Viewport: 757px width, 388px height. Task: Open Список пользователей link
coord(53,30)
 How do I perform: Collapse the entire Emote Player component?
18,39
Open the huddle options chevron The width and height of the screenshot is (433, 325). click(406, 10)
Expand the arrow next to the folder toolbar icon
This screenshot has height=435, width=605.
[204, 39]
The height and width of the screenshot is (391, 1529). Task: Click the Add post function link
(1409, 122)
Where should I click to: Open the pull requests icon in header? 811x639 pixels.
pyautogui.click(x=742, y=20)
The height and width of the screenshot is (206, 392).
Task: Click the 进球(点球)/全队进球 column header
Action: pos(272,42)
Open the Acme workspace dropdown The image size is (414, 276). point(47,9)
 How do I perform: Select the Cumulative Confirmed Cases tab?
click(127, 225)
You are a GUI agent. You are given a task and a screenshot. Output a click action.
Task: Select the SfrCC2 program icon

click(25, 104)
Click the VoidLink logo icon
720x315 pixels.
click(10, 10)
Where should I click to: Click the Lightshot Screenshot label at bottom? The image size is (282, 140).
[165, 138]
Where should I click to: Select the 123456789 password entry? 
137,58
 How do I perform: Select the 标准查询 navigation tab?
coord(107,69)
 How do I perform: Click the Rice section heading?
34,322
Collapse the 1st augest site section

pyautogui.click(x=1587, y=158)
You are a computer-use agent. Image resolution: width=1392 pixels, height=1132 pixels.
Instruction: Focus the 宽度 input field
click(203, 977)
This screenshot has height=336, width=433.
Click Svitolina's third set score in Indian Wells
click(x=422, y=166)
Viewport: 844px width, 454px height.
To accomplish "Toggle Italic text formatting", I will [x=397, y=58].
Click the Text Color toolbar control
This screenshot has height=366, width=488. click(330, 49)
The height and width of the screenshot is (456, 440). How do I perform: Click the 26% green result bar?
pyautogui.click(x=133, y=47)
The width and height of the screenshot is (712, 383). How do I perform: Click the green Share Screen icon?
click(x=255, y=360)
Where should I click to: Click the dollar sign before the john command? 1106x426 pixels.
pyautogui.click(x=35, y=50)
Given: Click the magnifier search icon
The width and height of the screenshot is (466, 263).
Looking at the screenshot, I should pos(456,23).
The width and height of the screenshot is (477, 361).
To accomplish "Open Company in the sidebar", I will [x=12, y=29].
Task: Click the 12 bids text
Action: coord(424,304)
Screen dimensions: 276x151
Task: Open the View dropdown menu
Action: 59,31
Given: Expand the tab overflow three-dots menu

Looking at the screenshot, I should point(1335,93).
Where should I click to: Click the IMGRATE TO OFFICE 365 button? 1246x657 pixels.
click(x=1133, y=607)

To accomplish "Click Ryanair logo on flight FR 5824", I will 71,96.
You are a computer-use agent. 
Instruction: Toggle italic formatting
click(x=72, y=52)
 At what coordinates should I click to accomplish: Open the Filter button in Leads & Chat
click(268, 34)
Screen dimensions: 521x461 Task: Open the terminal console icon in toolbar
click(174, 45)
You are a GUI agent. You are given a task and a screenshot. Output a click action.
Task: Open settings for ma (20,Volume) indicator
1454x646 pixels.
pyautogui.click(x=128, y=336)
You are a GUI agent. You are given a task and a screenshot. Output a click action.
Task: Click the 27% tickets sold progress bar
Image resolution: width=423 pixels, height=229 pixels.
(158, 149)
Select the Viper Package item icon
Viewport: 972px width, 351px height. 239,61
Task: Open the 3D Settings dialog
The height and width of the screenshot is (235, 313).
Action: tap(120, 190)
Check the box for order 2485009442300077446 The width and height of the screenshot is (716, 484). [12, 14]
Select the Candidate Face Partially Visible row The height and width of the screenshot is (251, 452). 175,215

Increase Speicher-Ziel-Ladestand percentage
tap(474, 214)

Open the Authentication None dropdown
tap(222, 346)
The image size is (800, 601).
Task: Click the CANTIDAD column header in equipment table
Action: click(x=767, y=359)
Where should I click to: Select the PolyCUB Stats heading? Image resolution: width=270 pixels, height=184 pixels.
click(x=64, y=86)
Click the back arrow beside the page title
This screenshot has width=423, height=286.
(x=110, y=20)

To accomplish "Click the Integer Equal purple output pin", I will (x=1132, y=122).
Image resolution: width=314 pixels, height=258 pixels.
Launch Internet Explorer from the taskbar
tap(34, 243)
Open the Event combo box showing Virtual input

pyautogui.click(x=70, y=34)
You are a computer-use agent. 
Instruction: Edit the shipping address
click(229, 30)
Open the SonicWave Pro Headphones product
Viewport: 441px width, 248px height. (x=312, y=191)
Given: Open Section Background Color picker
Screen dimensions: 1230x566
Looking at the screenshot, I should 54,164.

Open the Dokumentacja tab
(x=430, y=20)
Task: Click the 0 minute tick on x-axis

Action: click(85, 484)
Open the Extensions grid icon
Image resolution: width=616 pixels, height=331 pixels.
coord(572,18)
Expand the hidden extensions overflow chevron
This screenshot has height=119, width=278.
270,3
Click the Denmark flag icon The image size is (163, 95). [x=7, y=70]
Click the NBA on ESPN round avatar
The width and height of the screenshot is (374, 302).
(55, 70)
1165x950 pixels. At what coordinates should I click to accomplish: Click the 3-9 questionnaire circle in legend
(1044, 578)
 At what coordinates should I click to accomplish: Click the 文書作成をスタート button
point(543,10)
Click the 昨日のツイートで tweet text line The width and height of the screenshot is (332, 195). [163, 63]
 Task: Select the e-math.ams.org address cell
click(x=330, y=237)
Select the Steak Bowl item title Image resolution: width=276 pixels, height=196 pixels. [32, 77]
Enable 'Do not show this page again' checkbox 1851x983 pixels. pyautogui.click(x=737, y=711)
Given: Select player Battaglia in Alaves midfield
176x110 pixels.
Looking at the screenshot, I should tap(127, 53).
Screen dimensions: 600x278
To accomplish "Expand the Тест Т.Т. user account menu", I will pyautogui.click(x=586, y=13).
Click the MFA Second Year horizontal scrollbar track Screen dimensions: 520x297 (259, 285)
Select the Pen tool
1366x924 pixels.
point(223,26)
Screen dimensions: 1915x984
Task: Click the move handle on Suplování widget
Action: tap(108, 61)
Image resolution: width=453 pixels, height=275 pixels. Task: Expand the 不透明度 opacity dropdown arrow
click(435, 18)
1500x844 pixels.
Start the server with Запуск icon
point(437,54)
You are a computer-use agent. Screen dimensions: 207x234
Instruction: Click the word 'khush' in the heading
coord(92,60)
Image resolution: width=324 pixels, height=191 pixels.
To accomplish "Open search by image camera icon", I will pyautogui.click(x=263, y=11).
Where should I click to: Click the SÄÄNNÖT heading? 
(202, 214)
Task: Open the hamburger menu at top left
================
Goal of the exercise>
For this exercise, all the data must be repeated exactly.

Answer for the task>
Viewport: 757px width, 388px height. Task: Open Список пользователей link
coord(53,30)
 How do I perform: Collapse the entire Emote Player component?
18,39
Open the huddle options chevron The width and height of the screenshot is (433, 325). click(406, 10)
Expand the arrow next to the folder toolbar icon
This screenshot has height=435, width=605.
[204, 39]
The height and width of the screenshot is (391, 1529). Task: Click the Add post function link
(1409, 122)
Where should I click to: Open the pull requests icon in header? 811x639 pixels.
pyautogui.click(x=742, y=20)
The height and width of the screenshot is (206, 392).
Task: Click the 进球(点球)/全队进球 column header
Action: pos(272,42)
Open the Acme workspace dropdown The image size is (414, 276). point(47,9)
 How do I perform: Select the Cumulative Confirmed Cases tab?
click(127, 225)
You are a GUI agent. You are given a task and a screenshot. Output a click action.
Task: Select the SfrCC2 program icon

click(25, 104)
Click the VoidLink logo icon
720x315 pixels.
click(10, 10)
Where should I click to: Click the Lightshot Screenshot label at bottom? The image size is (282, 140).
[165, 138]
Where should I click to: Select the 123456789 password entry? 
137,58
 How do I perform: Select the 标准查询 navigation tab?
coord(107,69)
 How do I perform: Click the Rice section heading?
34,322
Collapse the 1st augest site section

pyautogui.click(x=1587, y=158)
You are a computer-use agent. Image resolution: width=1392 pixels, height=1132 pixels.
Instruction: Focus the 宽度 input field
click(203, 977)
This screenshot has height=336, width=433.
Click Svitolina's third set score in Indian Wells
click(x=422, y=166)
Viewport: 844px width, 454px height.
To accomplish "Toggle Italic text formatting", I will [x=397, y=58].
Click the Text Color toolbar control
This screenshot has height=366, width=488. click(330, 49)
The height and width of the screenshot is (456, 440). How do I perform: Click the 26% green result bar?
pyautogui.click(x=133, y=47)
The width and height of the screenshot is (712, 383). How do I perform: Click the green Share Screen icon?
click(x=255, y=360)
Where should I click to: Click the dollar sign before the john command? 1106x426 pixels.
pyautogui.click(x=35, y=50)
Given: Click the magnifier search icon
The width and height of the screenshot is (466, 263).
Looking at the screenshot, I should pos(456,23).
The width and height of the screenshot is (477, 361).
To accomplish "Open Company in the sidebar", I will [x=12, y=29].
Task: Click the 12 bids text
Action: coord(424,304)
Screen dimensions: 276x151
Task: Open the View dropdown menu
Action: 59,31
Given: Expand the tab overflow three-dots menu

Looking at the screenshot, I should point(1335,93).
Where should I click to: Click the IMGRATE TO OFFICE 365 button? 1246x657 pixels.
click(x=1133, y=607)

To accomplish "Click Ryanair logo on flight FR 5824", I will 71,96.
You are a computer-use agent. 
Instruction: Toggle italic formatting
click(x=72, y=52)
 At what coordinates should I click to accomplish: Open the Filter button in Leads & Chat
click(268, 34)
Screen dimensions: 521x461 Task: Open the terminal console icon in toolbar
click(174, 45)
You are a GUI agent. You are given a task and a screenshot. Output a click action.
Task: Open settings for ma (20,Volume) indicator
1454x646 pixels.
pyautogui.click(x=128, y=336)
You are a GUI agent. You are given a task and a screenshot. Output a click action.
Task: Click the 27% tickets sold progress bar
Image resolution: width=423 pixels, height=229 pixels.
(158, 149)
Select the Viper Package item icon
Viewport: 972px width, 351px height. 239,61
Task: Open the 3D Settings dialog
The height and width of the screenshot is (235, 313).
Action: tap(120, 190)
Check the box for order 2485009442300077446 The width and height of the screenshot is (716, 484). [12, 14]
Select the Candidate Face Partially Visible row The height and width of the screenshot is (251, 452). 175,215

Increase Speicher-Ziel-Ladestand percentage
tap(474, 214)

Open the Authentication None dropdown
tap(222, 346)
The image size is (800, 601).
Task: Click the CANTIDAD column header in equipment table
Action: click(x=767, y=359)
Where should I click to: Select the PolyCUB Stats heading? Image resolution: width=270 pixels, height=184 pixels.
click(x=64, y=86)
Click the back arrow beside the page title
This screenshot has width=423, height=286.
(x=110, y=20)

To accomplish "Click the Integer Equal purple output pin", I will (x=1132, y=122).
Image resolution: width=314 pixels, height=258 pixels.
Launch Internet Explorer from the taskbar
tap(34, 243)
Open the Event combo box showing Virtual input

pyautogui.click(x=70, y=34)
You are a computer-use agent. 
Instruction: Edit the shipping address
click(229, 30)
Open the SonicWave Pro Headphones product
Viewport: 441px width, 248px height. (x=312, y=191)
Given: Open Section Background Color picker
Screen dimensions: 1230x566
Looking at the screenshot, I should 54,164.

Open the Dokumentacja tab
(x=430, y=20)
Task: Click the 0 minute tick on x-axis

Action: click(85, 484)
Open the Extensions grid icon
Image resolution: width=616 pixels, height=331 pixels.
coord(572,18)
Expand the hidden extensions overflow chevron
This screenshot has height=119, width=278.
270,3
Click the Denmark flag icon The image size is (163, 95). [x=7, y=70]
Click the NBA on ESPN round avatar
The width and height of the screenshot is (374, 302).
(55, 70)
1165x950 pixels. At what coordinates should I click to accomplish: Click the 3-9 questionnaire circle in legend
(1044, 578)
 At what coordinates should I click to accomplish: Click the 文書作成をスタート button
point(543,10)
Click the 昨日のツイートで tweet text line The width and height of the screenshot is (332, 195). [163, 63]
 Task: Select the e-math.ams.org address cell
click(x=330, y=237)
Select the Steak Bowl item title Image resolution: width=276 pixels, height=196 pixels. [32, 77]
Enable 'Do not show this page again' checkbox 1851x983 pixels. pyautogui.click(x=737, y=711)
Given: Select player Battaglia in Alaves midfield
176x110 pixels.
Looking at the screenshot, I should tap(127, 53).
Screen dimensions: 600x278
To accomplish "Expand the Тест Т.Т. user account menu", I will pyautogui.click(x=586, y=13).
Click the MFA Second Year horizontal scrollbar track Screen dimensions: 520x297 (259, 285)
Select the Pen tool
1366x924 pixels.
point(223,26)
Screen dimensions: 1915x984
Task: Click the move handle on Suplování widget
Action: tap(108, 61)
Image resolution: width=453 pixels, height=275 pixels. Task: Expand the 不透明度 opacity dropdown arrow
click(435, 18)
1500x844 pixels.
Start the server with Запуск icon
point(437,54)
You are a computer-use agent. Screen dimensions: 207x234
Instruction: Click the word 'khush' in the heading
coord(92,60)
Image resolution: width=324 pixels, height=191 pixels.
To accomplish "Open search by image camera icon", I will pyautogui.click(x=263, y=11).
Where should I click to: Click the SÄÄNNÖT heading? 
(202, 214)
Task: Open the hamburger menu at top left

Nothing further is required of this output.